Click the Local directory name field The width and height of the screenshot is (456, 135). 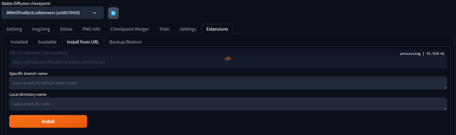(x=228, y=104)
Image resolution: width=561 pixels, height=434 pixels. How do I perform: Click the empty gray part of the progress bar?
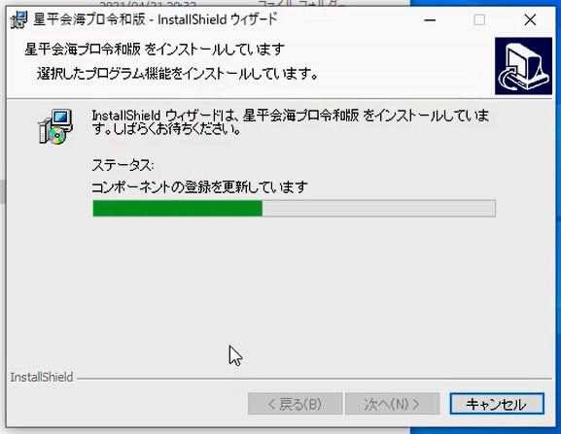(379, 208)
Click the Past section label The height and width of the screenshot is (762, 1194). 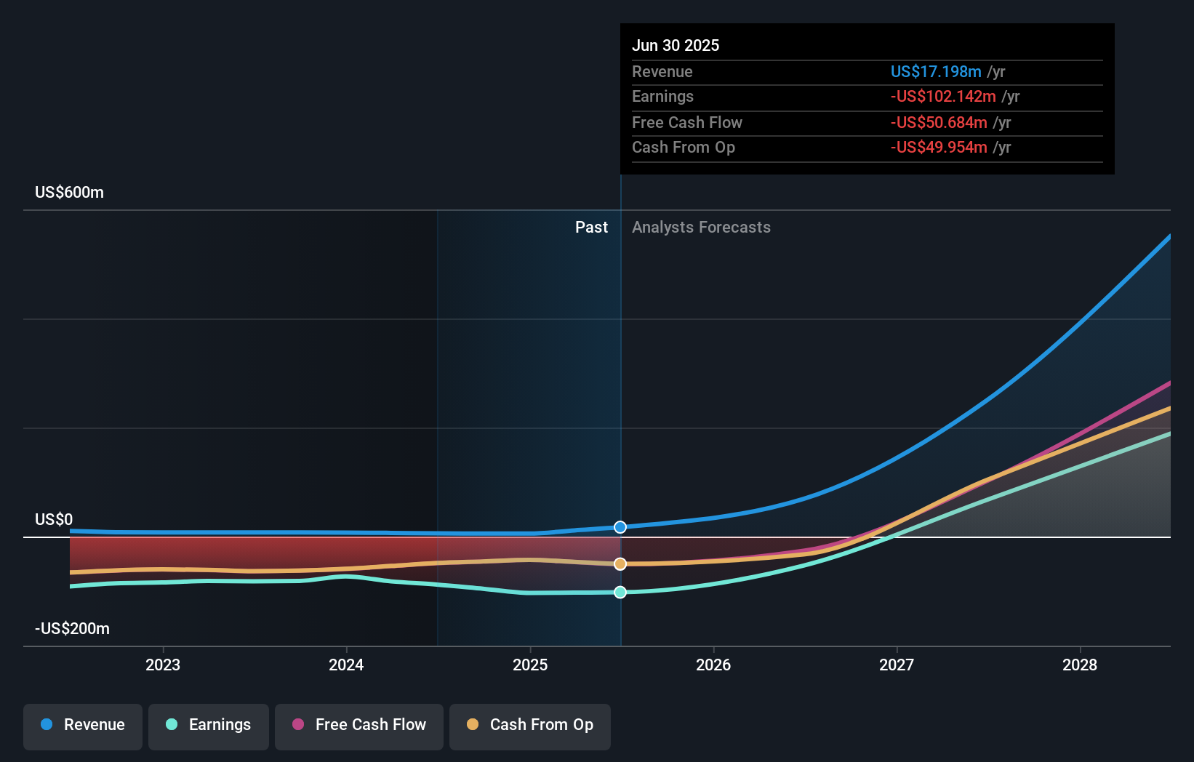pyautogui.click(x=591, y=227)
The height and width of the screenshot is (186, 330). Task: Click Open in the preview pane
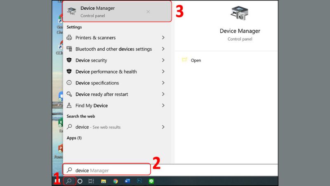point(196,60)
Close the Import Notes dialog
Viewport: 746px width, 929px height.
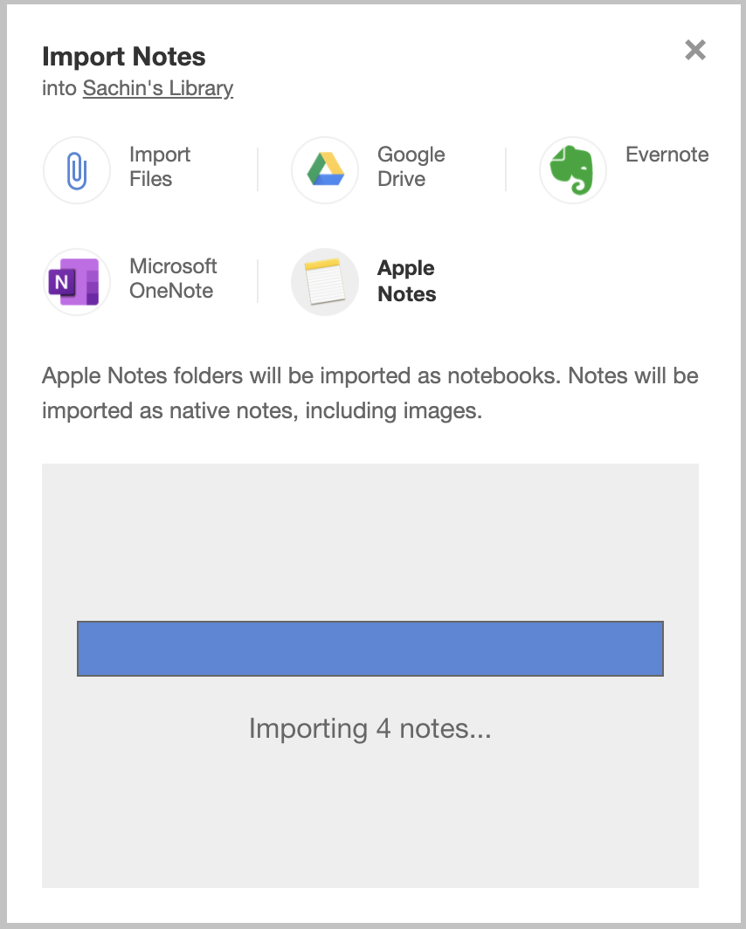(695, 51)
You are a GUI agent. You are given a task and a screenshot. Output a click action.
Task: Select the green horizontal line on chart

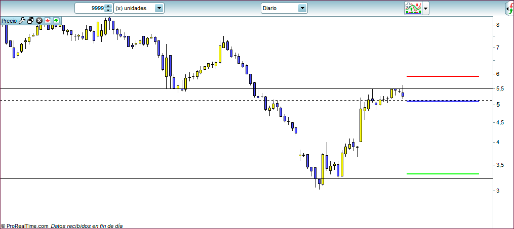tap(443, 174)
====
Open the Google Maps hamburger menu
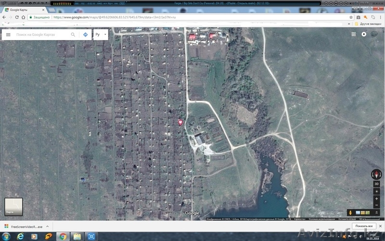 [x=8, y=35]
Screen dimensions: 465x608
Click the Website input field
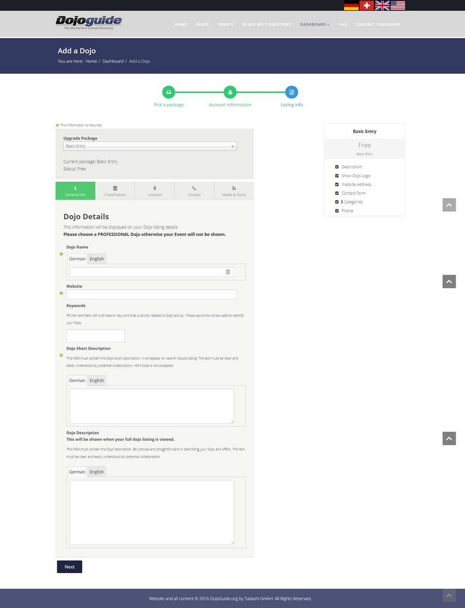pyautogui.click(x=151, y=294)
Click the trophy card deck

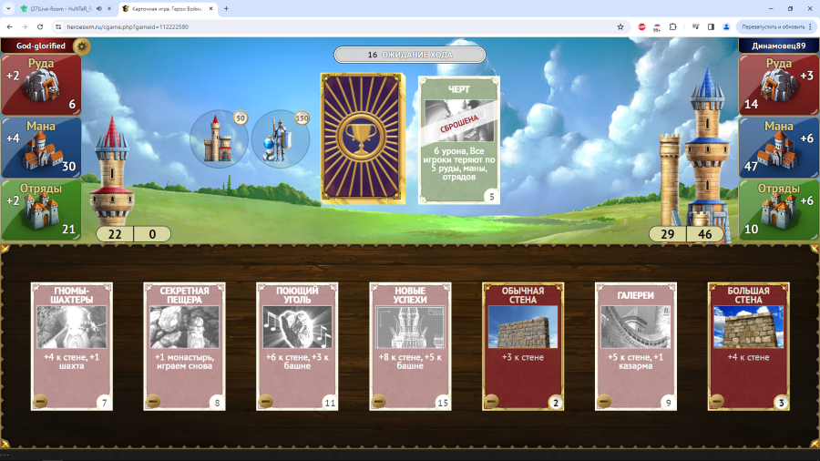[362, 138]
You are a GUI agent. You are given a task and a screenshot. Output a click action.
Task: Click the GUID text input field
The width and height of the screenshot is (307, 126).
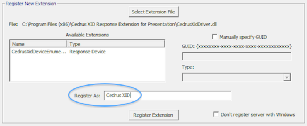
====
GIVEN EXERCISE - Please pick out every line of the material above that contains the word "Open", and copy each of those lines in full.

FINAL RESULT -
The height and width of the screenshot is (186, 330). Task: Click Open in the preview pane
Open the Google Maps hamburger menu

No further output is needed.